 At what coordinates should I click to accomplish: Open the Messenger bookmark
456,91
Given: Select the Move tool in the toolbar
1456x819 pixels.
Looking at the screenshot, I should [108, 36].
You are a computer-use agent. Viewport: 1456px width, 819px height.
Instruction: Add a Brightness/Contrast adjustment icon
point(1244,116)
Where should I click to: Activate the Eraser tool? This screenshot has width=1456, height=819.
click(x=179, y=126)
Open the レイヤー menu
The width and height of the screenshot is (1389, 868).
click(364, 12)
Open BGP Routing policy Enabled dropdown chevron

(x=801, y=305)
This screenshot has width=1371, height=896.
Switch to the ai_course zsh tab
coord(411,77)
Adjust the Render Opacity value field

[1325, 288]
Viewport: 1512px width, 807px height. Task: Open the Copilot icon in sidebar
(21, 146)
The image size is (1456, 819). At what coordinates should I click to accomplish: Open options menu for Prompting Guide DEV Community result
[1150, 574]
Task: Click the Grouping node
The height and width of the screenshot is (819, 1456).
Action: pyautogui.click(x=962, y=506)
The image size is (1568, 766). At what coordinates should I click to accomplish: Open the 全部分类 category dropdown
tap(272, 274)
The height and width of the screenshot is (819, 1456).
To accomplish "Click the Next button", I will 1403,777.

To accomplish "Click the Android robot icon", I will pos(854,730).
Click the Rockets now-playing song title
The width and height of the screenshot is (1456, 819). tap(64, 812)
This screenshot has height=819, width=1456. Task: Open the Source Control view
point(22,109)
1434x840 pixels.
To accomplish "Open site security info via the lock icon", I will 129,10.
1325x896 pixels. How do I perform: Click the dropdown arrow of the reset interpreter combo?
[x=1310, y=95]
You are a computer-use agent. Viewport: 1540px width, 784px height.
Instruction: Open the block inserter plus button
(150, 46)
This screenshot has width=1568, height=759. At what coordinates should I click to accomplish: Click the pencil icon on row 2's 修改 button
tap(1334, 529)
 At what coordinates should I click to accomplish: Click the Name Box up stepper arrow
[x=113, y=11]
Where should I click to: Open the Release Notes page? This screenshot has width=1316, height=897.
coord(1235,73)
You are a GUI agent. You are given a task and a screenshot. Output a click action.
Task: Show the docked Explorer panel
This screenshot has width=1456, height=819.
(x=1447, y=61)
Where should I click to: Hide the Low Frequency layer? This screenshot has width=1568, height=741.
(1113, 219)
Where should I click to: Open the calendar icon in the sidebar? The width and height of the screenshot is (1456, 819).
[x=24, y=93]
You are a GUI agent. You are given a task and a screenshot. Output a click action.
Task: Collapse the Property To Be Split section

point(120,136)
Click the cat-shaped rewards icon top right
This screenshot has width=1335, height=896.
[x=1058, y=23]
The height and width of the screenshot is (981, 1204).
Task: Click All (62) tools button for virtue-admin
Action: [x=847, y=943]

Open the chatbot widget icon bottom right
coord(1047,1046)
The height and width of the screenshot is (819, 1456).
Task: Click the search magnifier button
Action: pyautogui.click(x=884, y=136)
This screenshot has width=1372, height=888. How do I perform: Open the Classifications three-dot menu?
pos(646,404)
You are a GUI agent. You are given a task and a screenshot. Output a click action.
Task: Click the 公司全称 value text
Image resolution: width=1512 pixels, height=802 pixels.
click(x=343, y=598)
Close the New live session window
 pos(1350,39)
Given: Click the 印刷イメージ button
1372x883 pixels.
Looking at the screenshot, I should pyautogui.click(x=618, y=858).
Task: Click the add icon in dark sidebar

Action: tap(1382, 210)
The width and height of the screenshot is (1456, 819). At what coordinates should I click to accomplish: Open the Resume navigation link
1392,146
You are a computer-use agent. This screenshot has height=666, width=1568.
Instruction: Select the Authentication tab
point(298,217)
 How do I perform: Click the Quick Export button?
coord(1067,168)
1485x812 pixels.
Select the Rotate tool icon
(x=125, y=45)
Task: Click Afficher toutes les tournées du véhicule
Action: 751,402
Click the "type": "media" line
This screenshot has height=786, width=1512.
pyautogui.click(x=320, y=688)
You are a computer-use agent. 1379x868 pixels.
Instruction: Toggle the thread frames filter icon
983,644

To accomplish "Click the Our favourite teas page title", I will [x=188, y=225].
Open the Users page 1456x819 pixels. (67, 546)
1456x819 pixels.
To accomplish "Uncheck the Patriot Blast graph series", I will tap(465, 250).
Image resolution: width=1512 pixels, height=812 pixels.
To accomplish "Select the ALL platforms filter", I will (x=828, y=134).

========================================

| REQUIREMENT |
The response should consist of all the entries, copied without any alteration.

| REPLY TO THE EXERCISE |
 At what coordinates should I click to accomplish: Open the Messenger bookmark
456,91
Given: Select the Move tool in the toolbar
1456x819 pixels.
Looking at the screenshot, I should [108, 36].
You are a computer-use agent. Viewport: 1456px width, 819px height.
Instruction: Add a Brightness/Contrast adjustment icon
point(1244,116)
Where should I click to: Activate the Eraser tool? This screenshot has width=1456, height=819.
click(x=179, y=126)
Open the レイヤー menu
The width and height of the screenshot is (1389, 868).
click(364, 12)
Open BGP Routing policy Enabled dropdown chevron

(x=801, y=305)
This screenshot has width=1371, height=896.
Switch to the ai_course zsh tab
coord(411,77)
Adjust the Render Opacity value field

[1325, 288]
Viewport: 1512px width, 807px height. Task: Open the Copilot icon in sidebar
(21, 146)
The image size is (1456, 819). At what coordinates should I click to accomplish: Open options menu for Prompting Guide DEV Community result
[1150, 574]
Task: Click the Grouping node
The height and width of the screenshot is (819, 1456).
Action: pyautogui.click(x=962, y=506)
The image size is (1568, 766). At what coordinates should I click to accomplish: Open the 全部分类 category dropdown
tap(272, 274)
The height and width of the screenshot is (819, 1456).
To accomplish "Click the Next button", I will 1403,777.

To accomplish "Click the Android robot icon", I will pos(854,730).
Click the Rockets now-playing song title
The width and height of the screenshot is (1456, 819). tap(64, 812)
This screenshot has height=819, width=1456. Task: Open the Source Control view
point(22,109)
1434x840 pixels.
To accomplish "Open site security info via the lock icon", I will 129,10.
1325x896 pixels. How do I perform: Click the dropdown arrow of the reset interpreter combo?
[x=1310, y=95]
You are a computer-use agent. Viewport: 1540px width, 784px height.
Instruction: Open the block inserter plus button
(150, 46)
This screenshot has width=1568, height=759. At what coordinates should I click to accomplish: Click the pencil icon on row 2's 修改 button
tap(1334, 529)
 At what coordinates should I click to accomplish: Click the Name Box up stepper arrow
[x=113, y=11]
Where should I click to: Open the Release Notes page? This screenshot has width=1316, height=897.
coord(1235,73)
You are a GUI agent. You are given a task and a screenshot. Output a click action.
Task: Show the docked Explorer panel
This screenshot has width=1456, height=819.
(x=1447, y=61)
Where should I click to: Hide the Low Frequency layer? This screenshot has width=1568, height=741.
(1113, 219)
Where should I click to: Open the calendar icon in the sidebar? The width and height of the screenshot is (1456, 819).
[x=24, y=93]
You are a GUI agent. You are given a task and a screenshot. Output a click action.
Task: Collapse the Property To Be Split section

point(120,136)
Click the cat-shaped rewards icon top right
This screenshot has width=1335, height=896.
[x=1058, y=23]
The height and width of the screenshot is (981, 1204).
Task: Click All (62) tools button for virtue-admin
Action: [x=847, y=943]

Open the chatbot widget icon bottom right
coord(1047,1046)
The height and width of the screenshot is (819, 1456).
Task: Click the search magnifier button
Action: pyautogui.click(x=884, y=136)
This screenshot has width=1372, height=888. How do I perform: Open the Classifications three-dot menu?
pos(646,404)
You are a GUI agent. You are given a task and a screenshot. Output a click action.
Task: Click the 公司全称 value text
Image resolution: width=1512 pixels, height=802 pixels.
click(x=343, y=598)
Close the New live session window
 pos(1350,39)
Given: Click the 印刷イメージ button
1372x883 pixels.
Looking at the screenshot, I should pyautogui.click(x=618, y=858).
Task: Click the add icon in dark sidebar

Action: tap(1382, 210)
The width and height of the screenshot is (1456, 819). At what coordinates should I click to accomplish: Open the Resume navigation link
1392,146
You are a computer-use agent. This screenshot has height=666, width=1568.
Instruction: Select the Authentication tab
point(298,217)
 How do I perform: Click the Quick Export button?
coord(1067,168)
1485x812 pixels.
Select the Rotate tool icon
(x=125, y=45)
Task: Click Afficher toutes les tournées du véhicule
Action: 751,402
Click the "type": "media" line
This screenshot has height=786, width=1512.
pyautogui.click(x=320, y=688)
You are a computer-use agent. 1379x868 pixels.
Instruction: Toggle the thread frames filter icon
983,644

To accomplish "Click the Our favourite teas page title", I will [x=188, y=225].
Open the Users page 1456x819 pixels. (67, 546)
1456x819 pixels.
To accomplish "Uncheck the Patriot Blast graph series", I will tap(465, 250).
Image resolution: width=1512 pixels, height=812 pixels.
To accomplish "Select the ALL platforms filter", I will (x=828, y=134).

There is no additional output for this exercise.